((

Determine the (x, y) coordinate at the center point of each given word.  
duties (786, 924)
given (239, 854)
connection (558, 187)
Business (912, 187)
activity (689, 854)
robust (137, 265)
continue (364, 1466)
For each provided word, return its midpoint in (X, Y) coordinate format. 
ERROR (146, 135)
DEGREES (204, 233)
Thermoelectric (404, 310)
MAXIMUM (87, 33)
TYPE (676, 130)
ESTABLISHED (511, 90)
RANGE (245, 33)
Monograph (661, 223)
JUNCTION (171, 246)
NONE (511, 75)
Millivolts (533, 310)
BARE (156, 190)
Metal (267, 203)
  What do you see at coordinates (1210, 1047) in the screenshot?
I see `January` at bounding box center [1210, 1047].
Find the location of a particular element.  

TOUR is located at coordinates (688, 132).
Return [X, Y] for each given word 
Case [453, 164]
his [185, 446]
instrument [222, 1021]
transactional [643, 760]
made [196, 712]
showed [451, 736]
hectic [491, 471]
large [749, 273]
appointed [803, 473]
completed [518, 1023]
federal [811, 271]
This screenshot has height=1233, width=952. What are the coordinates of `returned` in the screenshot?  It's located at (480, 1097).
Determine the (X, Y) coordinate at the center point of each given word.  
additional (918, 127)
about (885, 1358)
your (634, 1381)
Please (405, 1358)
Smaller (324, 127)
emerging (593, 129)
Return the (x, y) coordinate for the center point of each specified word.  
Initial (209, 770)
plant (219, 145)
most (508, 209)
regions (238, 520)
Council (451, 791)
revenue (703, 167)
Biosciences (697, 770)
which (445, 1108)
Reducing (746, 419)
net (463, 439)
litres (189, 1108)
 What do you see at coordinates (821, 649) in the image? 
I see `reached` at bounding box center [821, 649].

))

→ **Short task**: Reproduce all of the data above verbatim, line for line.

→ **Result of this task**:
Determine the (x, y) coordinate at the center point of each given word.  
duties (786, 924)
given (239, 854)
connection (558, 187)
Business (912, 187)
activity (689, 854)
robust (137, 265)
continue (364, 1466)
For each provided word, return its midpoint in (X, Y) coordinate format. 
ERROR (146, 135)
DEGREES (204, 233)
Thermoelectric (404, 310)
MAXIMUM (87, 33)
TYPE (676, 130)
ESTABLISHED (511, 90)
RANGE (245, 33)
Monograph (661, 223)
JUNCTION (171, 246)
NONE (511, 75)
Millivolts (533, 310)
BARE (156, 190)
Metal (267, 203)
  What do you see at coordinates (1210, 1047) in the screenshot?
I see `January` at bounding box center [1210, 1047].
Find the location of a particular element.  

TOUR is located at coordinates (688, 132).
Return [X, Y] for each given word 
Case [453, 164]
his [185, 446]
instrument [222, 1021]
transactional [643, 760]
made [196, 712]
showed [451, 736]
hectic [491, 471]
large [749, 273]
appointed [803, 473]
completed [518, 1023]
federal [811, 271]
This screenshot has height=1233, width=952. What are the coordinates of `returned` in the screenshot?  It's located at (480, 1097).
Determine the (X, Y) coordinate at the center point of each given word.  
additional (918, 127)
about (885, 1358)
your (634, 1381)
Please (405, 1358)
Smaller (324, 127)
emerging (593, 129)
Return the (x, y) coordinate for the center point of each specified word.  
Initial (209, 770)
plant (219, 145)
most (508, 209)
regions (238, 520)
Council (451, 791)
revenue (703, 167)
Biosciences (697, 770)
which (445, 1108)
Reducing (746, 419)
net (463, 439)
litres (189, 1108)
 What do you see at coordinates (821, 649) in the image? 
I see `reached` at bounding box center [821, 649].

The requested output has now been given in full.